▸ The problem
Copy the material below line for line, changing nothing.
━━ Records for this exercise ━━
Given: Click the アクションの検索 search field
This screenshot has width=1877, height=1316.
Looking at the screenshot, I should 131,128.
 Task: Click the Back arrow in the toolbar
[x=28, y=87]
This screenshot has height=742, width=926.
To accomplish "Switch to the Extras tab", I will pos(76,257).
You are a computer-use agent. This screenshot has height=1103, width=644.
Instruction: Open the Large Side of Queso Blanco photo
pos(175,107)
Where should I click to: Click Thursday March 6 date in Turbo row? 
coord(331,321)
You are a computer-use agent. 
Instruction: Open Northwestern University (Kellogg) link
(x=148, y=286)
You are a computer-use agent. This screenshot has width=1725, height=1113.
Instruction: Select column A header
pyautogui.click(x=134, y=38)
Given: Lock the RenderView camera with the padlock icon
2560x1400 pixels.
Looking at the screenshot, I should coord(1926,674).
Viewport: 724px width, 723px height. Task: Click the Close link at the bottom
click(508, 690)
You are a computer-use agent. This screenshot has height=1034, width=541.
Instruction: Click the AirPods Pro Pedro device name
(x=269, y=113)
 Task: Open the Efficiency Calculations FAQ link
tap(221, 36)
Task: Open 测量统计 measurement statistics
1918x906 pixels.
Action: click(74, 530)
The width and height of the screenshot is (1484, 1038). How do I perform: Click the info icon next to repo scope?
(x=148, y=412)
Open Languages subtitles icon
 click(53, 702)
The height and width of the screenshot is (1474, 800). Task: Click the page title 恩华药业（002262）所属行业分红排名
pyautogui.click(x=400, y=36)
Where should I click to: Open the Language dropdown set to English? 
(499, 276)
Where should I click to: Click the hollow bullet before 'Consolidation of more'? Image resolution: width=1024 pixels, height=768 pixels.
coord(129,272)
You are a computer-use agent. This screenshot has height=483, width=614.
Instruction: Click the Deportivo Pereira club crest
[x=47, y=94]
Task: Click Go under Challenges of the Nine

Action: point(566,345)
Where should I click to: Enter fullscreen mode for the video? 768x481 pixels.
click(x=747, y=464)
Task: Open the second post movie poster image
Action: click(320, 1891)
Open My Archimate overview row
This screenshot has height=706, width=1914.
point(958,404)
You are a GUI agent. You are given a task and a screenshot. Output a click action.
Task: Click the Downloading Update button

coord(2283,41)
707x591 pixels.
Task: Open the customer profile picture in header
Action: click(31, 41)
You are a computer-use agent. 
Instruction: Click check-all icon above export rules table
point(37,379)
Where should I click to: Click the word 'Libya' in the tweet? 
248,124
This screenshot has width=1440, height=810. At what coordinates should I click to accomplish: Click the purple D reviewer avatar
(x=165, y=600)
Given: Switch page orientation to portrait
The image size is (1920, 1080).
━━━
▸ The reply
Given: Click the アクションの検索 search field
This screenshot has width=1877, height=1316.
Looking at the screenshot, I should 131,128.
 Task: Click the Back arrow in the toolbar
[x=28, y=87]
This screenshot has height=742, width=926.
To accomplish "Switch to the Extras tab", I will pos(76,257).
You are a computer-use agent. This screenshot has height=1103, width=644.
Instruction: Open the Large Side of Queso Blanco photo
pos(175,107)
Where should I click to: Click Thursday March 6 date in Turbo row? 
coord(331,321)
You are a computer-use agent. 
Instruction: Open Northwestern University (Kellogg) link
(x=148, y=286)
You are a computer-use agent. This screenshot has width=1725, height=1113.
Instruction: Select column A header
pyautogui.click(x=134, y=38)
Given: Lock the RenderView camera with the padlock icon
2560x1400 pixels.
Looking at the screenshot, I should coord(1926,674).
Viewport: 724px width, 723px height. Task: Click the Close link at the bottom
click(508, 690)
You are a computer-use agent. This screenshot has height=1034, width=541.
Instruction: Click the AirPods Pro Pedro device name
(x=269, y=113)
 Task: Open the Efficiency Calculations FAQ link
tap(221, 36)
Task: Open 测量统计 measurement statistics
1918x906 pixels.
Action: click(74, 530)
The width and height of the screenshot is (1484, 1038). How do I perform: Click the info icon next to repo scope?
(x=148, y=412)
Open Languages subtitles icon
 click(53, 702)
The height and width of the screenshot is (1474, 800). Task: Click the page title 恩华药业（002262）所属行业分红排名
pyautogui.click(x=400, y=36)
Where should I click to: Open the Language dropdown set to English? 
(499, 276)
Where should I click to: Click the hollow bullet before 'Consolidation of more'? Image resolution: width=1024 pixels, height=768 pixels.
coord(129,272)
You are a computer-use agent. This screenshot has height=483, width=614.
Instruction: Click the Deportivo Pereira club crest
[x=47, y=94]
Task: Click Go under Challenges of the Nine

Action: point(566,345)
Where should I click to: Enter fullscreen mode for the video? 768x481 pixels.
click(x=747, y=464)
Task: Open the second post movie poster image
Action: click(320, 1891)
Open My Archimate overview row
This screenshot has height=706, width=1914.
point(958,404)
You are a GUI agent. You are given a task and a screenshot. Output a click action.
Task: Click the Downloading Update button

coord(2283,41)
707x591 pixels.
Task: Open the customer profile picture in header
Action: click(31, 41)
You are a computer-use agent. 
Instruction: Click check-all icon above export rules table
point(37,379)
Where should I click to: Click the word 'Libya' in the tweet? 
248,124
This screenshot has width=1440, height=810. At what coordinates should I click to accomplish: Click the purple D reviewer avatar
(x=165, y=600)
Given: Switch page orientation to portrait
The image size is (1920, 1080).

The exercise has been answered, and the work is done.